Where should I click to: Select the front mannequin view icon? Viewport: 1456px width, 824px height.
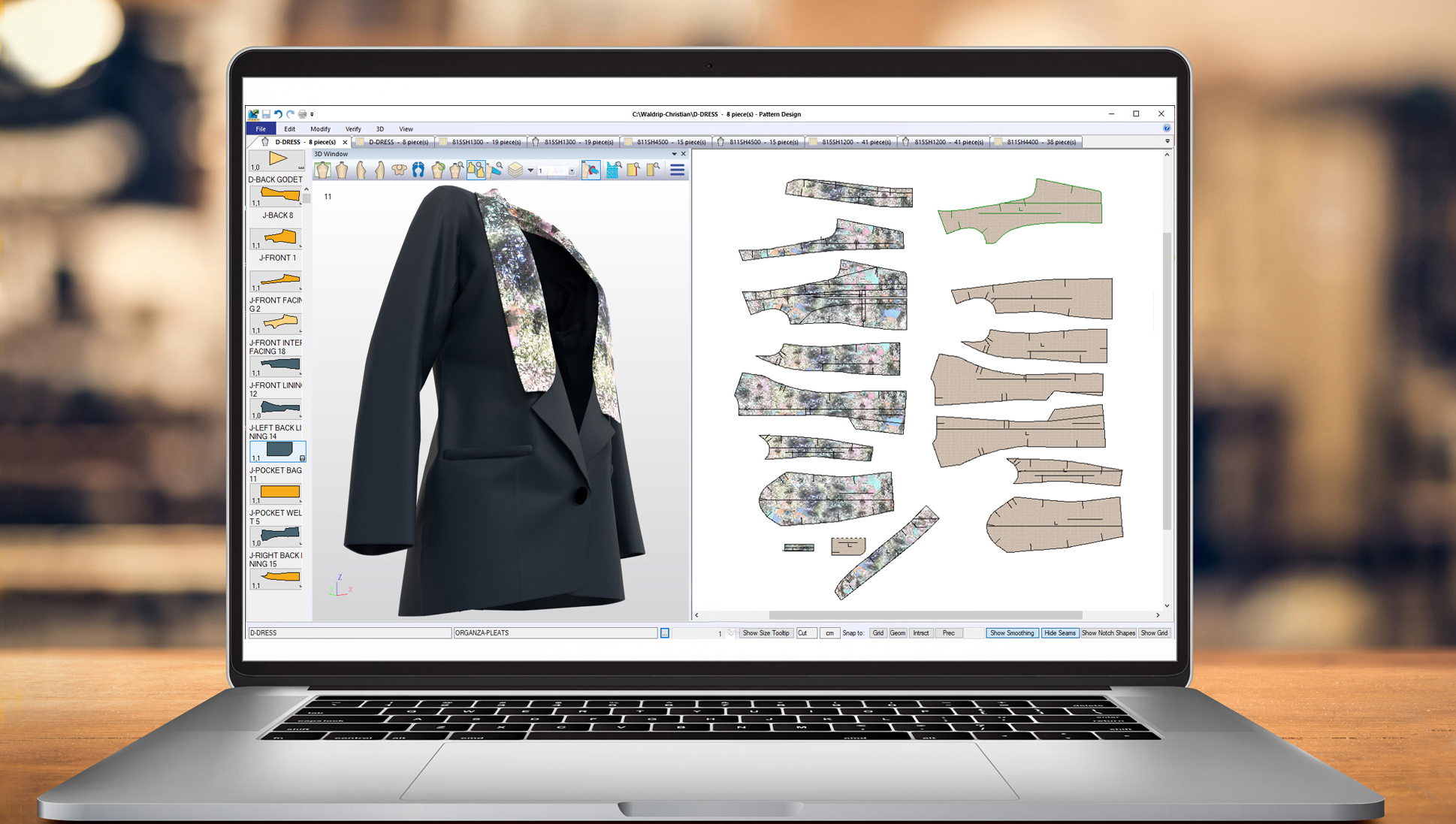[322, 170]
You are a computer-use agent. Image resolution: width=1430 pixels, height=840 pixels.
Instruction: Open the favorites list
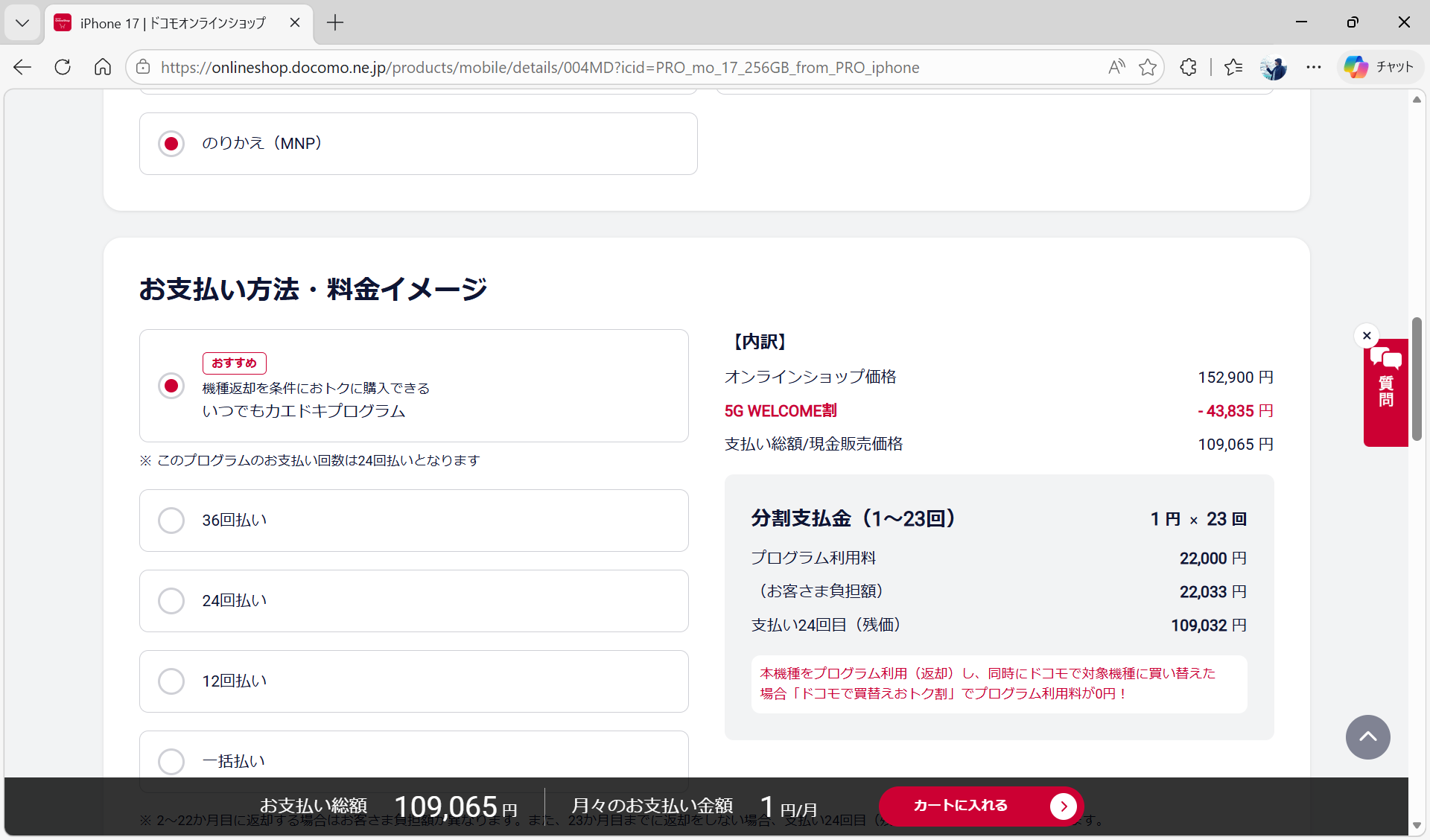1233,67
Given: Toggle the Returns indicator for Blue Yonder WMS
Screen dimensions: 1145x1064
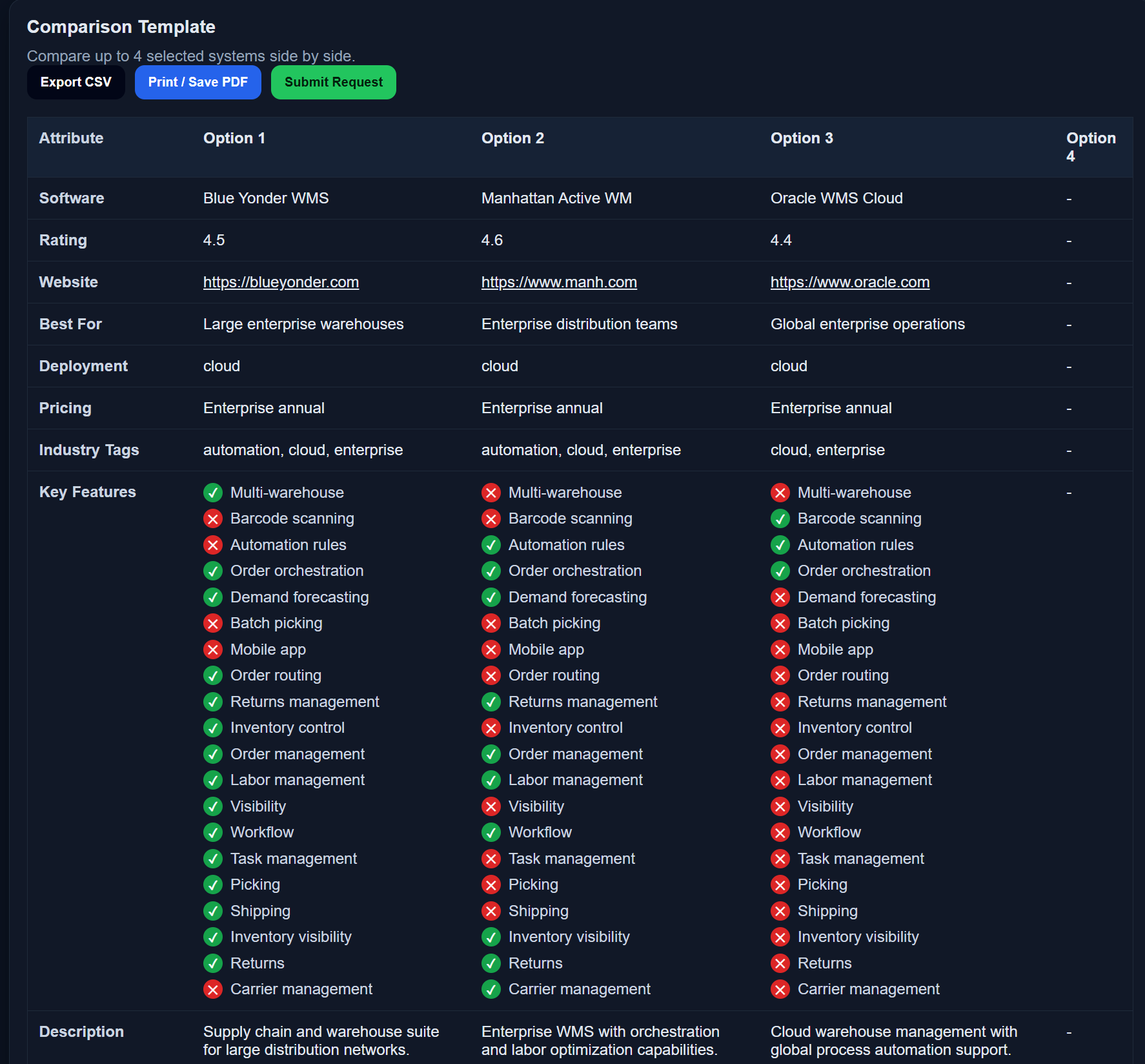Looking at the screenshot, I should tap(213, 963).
* * *
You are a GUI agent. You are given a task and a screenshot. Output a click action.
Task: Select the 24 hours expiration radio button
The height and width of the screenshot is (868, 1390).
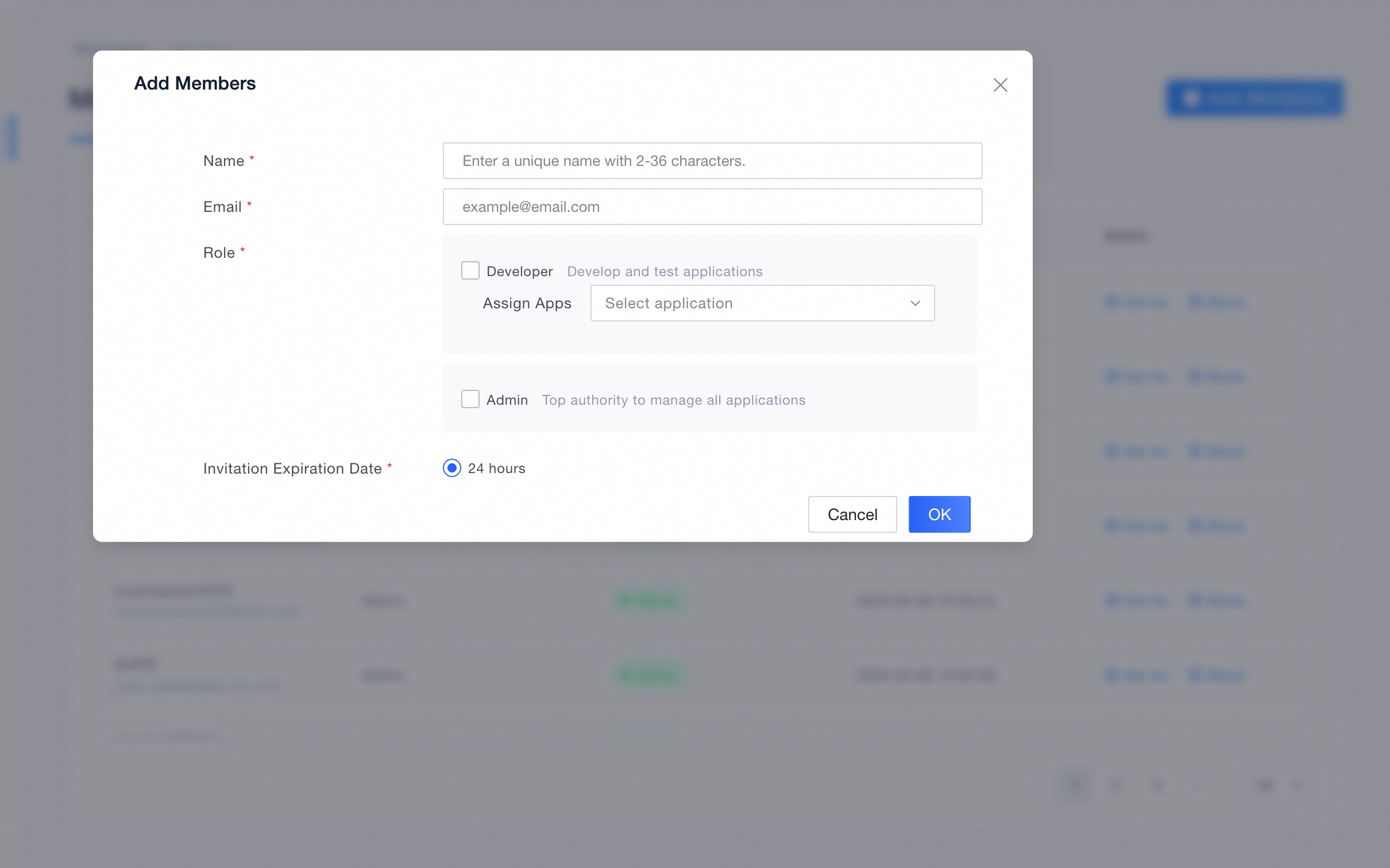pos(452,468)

__DIRECTIONS__:
Check the data for the word "agent" and pull out the lines that have it.

__RESPONSE TO THE EXERCISE__:
You are a computer-use agent. Image resolution: width=1430 pixels, height=840 pixels.
You are a GUI agent. You are given a task and a screenshot. Output a click action.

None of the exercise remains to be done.